Text block —
On appeal from the Merit System Board.
Approved for Publication October 11, 1996. As Corrected November 28, 1996.
Before Judges Landau, Wallace and Kimmelman. The opinion of the court was delivered by Landau, J.A.D.
The opinion of the court was delivered by: Landau
The opinion of the court was delivered by
Henry Jackson was employed since 1981 as a firefighter by the City of Plainfield. In 1990, he was suspended after police discovered him in the home of a drug dealer while they were executing a search warrant. Johnson admitted to smoking marijuana with the dealer, and to having purchased and used cocaine. He tested positive for cocaine even after a Preliminary Notice of Disciplinary Action had been served upon him.
Following his completion of a one month rehabilitation program, Jackson's physician said he was able to return to work. Plainfield's physician concurred. A departmental hearing was held, and Jackson was allowed to return to work subject to compliance with certain conditions. He signed a "Letter of Agreement" acknowledging that his employment was "contingent upon my abstaining from illegal drugs or abuse of any chemical substance both on and off duty". Jackson further agreed to submit to drug testing at any time and that if he were found to be using drugs, he would "forfeit my position and all benefits relating thereto". The conditions of reinstatement were consistent with the fire department's substance-abuse policy contained in Article XVII of the collective bargaining agreement with Jackson's union.

Given data —
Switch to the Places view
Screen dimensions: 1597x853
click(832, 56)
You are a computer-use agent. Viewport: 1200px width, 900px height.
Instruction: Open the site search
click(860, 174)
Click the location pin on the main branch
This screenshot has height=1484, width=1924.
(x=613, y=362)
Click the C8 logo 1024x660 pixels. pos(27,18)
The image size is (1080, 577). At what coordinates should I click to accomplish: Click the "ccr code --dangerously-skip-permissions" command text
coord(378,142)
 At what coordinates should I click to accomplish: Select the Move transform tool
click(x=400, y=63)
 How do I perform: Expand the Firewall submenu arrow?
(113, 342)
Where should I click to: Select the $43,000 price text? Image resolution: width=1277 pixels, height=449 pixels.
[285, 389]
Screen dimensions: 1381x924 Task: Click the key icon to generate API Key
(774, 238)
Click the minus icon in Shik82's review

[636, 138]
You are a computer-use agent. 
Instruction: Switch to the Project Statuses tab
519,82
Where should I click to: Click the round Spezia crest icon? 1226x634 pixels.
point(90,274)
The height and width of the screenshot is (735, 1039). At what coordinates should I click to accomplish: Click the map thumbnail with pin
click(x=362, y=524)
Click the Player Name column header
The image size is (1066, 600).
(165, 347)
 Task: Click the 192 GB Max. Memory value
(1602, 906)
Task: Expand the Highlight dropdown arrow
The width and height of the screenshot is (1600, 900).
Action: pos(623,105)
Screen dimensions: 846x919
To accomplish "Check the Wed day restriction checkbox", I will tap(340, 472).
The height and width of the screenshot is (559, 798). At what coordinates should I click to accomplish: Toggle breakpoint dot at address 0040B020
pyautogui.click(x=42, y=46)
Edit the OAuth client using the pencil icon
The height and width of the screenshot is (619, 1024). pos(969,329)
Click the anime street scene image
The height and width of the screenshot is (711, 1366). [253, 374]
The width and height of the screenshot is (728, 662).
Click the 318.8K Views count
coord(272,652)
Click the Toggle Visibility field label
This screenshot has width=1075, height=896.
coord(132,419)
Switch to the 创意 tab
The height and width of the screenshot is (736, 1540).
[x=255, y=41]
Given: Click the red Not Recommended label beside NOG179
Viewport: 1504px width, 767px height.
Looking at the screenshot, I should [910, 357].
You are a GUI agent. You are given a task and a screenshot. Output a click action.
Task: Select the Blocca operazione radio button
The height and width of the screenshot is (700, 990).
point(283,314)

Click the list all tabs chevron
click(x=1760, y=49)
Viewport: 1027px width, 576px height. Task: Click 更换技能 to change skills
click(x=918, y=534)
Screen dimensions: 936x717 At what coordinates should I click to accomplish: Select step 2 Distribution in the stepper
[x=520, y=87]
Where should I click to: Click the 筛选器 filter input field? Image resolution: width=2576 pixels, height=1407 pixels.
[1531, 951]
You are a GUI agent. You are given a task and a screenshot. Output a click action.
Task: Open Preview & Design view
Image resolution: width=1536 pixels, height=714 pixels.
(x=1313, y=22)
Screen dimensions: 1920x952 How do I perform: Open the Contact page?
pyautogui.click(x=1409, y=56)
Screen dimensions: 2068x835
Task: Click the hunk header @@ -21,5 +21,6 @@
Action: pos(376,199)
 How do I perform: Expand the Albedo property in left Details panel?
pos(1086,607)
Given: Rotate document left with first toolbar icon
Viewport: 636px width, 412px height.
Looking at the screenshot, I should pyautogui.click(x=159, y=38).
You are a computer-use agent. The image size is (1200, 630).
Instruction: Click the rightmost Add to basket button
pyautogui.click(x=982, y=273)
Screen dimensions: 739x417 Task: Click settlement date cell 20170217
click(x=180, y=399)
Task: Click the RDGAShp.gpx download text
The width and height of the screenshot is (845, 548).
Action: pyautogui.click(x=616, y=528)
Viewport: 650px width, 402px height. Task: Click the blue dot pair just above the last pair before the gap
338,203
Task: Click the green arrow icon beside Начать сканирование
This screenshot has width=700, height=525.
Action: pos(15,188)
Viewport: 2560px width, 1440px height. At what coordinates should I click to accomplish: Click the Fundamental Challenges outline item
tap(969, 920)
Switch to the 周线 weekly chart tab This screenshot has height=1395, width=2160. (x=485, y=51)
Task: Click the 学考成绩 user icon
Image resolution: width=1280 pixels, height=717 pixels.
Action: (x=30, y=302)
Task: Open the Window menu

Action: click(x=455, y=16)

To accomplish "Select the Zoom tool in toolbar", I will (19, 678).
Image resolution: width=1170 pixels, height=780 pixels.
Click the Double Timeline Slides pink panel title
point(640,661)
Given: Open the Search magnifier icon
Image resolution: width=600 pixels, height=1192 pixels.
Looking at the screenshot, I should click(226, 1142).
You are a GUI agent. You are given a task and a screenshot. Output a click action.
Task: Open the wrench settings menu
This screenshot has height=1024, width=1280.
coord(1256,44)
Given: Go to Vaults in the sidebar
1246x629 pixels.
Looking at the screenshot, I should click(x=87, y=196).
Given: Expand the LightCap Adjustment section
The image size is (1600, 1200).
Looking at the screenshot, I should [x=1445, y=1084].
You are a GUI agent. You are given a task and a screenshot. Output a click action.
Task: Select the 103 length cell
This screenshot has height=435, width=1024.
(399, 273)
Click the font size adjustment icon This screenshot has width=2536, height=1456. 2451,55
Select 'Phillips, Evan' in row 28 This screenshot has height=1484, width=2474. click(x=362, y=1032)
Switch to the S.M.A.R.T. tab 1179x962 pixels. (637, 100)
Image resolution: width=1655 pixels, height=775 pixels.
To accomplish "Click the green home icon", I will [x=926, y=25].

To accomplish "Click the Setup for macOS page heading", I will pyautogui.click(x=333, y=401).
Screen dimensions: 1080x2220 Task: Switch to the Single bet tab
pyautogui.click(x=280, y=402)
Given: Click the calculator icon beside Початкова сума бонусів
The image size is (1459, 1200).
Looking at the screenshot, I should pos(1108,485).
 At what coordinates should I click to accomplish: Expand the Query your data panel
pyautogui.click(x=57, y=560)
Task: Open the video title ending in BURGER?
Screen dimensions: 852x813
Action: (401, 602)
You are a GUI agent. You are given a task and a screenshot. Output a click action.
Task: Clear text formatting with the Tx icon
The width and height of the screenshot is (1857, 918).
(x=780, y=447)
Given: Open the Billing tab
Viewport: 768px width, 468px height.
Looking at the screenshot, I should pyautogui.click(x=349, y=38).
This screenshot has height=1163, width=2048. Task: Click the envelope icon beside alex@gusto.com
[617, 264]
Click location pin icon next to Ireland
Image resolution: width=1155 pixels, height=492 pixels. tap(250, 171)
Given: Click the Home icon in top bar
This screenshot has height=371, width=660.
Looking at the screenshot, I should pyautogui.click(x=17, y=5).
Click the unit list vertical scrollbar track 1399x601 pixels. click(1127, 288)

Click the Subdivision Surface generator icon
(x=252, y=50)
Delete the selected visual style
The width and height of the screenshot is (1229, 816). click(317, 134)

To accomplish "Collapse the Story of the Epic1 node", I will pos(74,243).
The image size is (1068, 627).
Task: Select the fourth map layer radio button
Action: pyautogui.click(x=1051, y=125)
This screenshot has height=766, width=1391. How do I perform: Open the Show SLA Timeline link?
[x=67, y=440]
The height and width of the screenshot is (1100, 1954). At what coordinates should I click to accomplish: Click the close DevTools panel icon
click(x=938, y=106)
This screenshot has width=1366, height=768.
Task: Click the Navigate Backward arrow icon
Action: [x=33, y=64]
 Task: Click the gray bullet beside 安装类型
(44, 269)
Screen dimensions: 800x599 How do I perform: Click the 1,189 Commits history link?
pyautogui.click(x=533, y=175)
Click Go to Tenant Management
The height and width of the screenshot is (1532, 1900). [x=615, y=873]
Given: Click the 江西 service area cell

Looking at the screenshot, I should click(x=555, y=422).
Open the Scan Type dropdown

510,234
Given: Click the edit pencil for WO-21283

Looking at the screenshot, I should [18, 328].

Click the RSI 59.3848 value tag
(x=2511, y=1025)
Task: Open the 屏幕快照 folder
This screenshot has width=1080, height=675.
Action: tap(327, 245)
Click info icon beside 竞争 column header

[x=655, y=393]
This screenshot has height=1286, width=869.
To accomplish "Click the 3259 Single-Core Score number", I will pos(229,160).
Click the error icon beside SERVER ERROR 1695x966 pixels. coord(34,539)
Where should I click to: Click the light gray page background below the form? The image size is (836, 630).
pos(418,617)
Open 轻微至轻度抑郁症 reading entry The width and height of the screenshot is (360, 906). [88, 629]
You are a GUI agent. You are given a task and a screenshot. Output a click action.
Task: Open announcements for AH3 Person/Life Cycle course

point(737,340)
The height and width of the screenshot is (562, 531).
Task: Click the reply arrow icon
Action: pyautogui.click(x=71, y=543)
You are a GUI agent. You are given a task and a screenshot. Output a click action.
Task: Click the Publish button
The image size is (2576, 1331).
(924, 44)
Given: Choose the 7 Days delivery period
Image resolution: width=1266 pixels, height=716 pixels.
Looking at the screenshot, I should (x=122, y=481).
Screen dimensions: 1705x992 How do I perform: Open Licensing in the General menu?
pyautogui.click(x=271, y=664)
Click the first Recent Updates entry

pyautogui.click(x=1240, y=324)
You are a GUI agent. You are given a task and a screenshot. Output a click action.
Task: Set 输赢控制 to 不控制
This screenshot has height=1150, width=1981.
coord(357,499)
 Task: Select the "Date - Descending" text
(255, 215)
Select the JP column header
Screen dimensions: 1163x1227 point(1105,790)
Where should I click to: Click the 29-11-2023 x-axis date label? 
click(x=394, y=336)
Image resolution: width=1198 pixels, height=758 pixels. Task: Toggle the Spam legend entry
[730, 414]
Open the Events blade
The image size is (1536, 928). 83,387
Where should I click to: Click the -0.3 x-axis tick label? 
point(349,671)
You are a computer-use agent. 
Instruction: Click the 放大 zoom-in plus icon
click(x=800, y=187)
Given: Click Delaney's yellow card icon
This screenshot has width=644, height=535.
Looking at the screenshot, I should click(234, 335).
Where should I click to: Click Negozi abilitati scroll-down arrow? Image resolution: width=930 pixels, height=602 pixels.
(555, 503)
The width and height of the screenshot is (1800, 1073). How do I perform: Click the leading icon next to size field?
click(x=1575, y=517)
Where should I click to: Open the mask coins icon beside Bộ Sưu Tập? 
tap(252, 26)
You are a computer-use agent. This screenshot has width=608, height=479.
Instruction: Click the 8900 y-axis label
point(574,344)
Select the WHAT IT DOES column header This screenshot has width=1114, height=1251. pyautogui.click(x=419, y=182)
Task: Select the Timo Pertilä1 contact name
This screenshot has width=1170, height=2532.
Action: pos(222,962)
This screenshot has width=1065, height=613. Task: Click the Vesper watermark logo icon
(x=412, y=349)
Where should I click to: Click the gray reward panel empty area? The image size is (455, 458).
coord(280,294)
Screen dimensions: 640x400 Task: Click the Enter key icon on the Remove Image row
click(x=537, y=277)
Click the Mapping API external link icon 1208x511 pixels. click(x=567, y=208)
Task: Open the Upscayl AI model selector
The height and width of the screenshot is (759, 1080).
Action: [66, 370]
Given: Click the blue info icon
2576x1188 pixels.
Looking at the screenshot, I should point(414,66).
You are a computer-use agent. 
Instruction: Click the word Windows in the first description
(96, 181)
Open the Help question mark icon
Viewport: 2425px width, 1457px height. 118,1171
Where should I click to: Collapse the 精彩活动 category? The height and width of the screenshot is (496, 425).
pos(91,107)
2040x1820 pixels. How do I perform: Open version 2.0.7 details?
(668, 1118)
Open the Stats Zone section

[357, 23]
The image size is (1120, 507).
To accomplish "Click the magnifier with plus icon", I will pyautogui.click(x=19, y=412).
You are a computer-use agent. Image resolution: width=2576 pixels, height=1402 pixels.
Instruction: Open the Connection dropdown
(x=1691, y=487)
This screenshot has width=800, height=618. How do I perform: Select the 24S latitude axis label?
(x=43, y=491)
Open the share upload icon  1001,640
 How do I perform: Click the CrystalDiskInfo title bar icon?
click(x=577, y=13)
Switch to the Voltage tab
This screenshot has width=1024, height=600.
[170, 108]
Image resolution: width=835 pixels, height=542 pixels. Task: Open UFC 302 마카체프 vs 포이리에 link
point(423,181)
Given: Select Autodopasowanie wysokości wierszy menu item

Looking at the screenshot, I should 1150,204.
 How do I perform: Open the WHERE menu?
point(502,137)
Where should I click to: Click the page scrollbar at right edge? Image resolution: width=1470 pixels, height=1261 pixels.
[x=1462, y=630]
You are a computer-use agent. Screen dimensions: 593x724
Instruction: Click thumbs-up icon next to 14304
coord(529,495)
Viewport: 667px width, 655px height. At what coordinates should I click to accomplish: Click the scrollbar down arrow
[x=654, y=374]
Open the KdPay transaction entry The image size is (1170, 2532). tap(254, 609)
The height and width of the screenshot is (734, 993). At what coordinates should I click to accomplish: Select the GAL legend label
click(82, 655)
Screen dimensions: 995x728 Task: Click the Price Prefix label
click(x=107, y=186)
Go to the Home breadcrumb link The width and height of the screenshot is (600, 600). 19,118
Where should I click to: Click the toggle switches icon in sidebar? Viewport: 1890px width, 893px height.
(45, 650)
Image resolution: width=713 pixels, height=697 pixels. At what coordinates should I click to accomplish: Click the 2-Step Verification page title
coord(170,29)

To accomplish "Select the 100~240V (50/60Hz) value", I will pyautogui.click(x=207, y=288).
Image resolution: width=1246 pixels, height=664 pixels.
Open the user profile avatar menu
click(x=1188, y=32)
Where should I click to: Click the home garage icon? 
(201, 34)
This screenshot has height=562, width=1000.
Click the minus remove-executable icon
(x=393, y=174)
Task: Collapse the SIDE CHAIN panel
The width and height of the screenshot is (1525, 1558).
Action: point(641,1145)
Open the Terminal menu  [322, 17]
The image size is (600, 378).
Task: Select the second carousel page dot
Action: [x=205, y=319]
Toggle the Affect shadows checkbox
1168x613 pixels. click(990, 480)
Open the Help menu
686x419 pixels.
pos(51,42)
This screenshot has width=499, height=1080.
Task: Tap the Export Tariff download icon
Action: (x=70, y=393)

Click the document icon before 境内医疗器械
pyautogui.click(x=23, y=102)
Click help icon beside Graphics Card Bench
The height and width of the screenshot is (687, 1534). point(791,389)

Instructions —
[1] Reproduce the passage of the court opinion from "Before Judges Landau, Wallace" to "served upon him." word for word.
[2] Pick up the court opinion about the Plainfield firefighter right after its last sentence and keep writing.
The rows stand apart from the court opinion about the Plainfield firefighter.

Final results —
[1]
Before Judges Landau, Wallace and Kimmelman. The opinion of the court was delivered by Landau, J.A.D.
The opinion of the court was delivered by: Landau
The opinion of the court was delivered by
Henry Jackson was employed since 1981 as a firefighter by the City of Plainfield. In 1990, he was suspended after police discovered him in the home of a drug dealer while they were executing a search warrant. Johnson admitted to smoking marijuana with the dealer, and to having purchased and used cocaine. He tested positive for cocaine even after a Preliminary Notice of Disciplinary Action had been served upon him.

[2]
On August 23, 1993, Jackson tested positive for cocaine in a random drug test and was again suspended pursuant to a Preliminary Notice of Disciplinary Action. He entered a second drug rehabilitation program between October 1 and October 15, 1993, and was released with a physician's letter which opined that his prognosis for recovery was excellent.
Plainfield declined to permit him to return to duties as a firefighter. A departmental hearing was held in November, and Jackson was terminated in December, 1993. He appealed to the Merit System Board. Facts and exhibits were stipulated by the parties on cross-motions for summary decision before an Administrative Law Judge, who granted Plainfield's motion and denied the Jackson motion in an initial decision dated May 19, 1995.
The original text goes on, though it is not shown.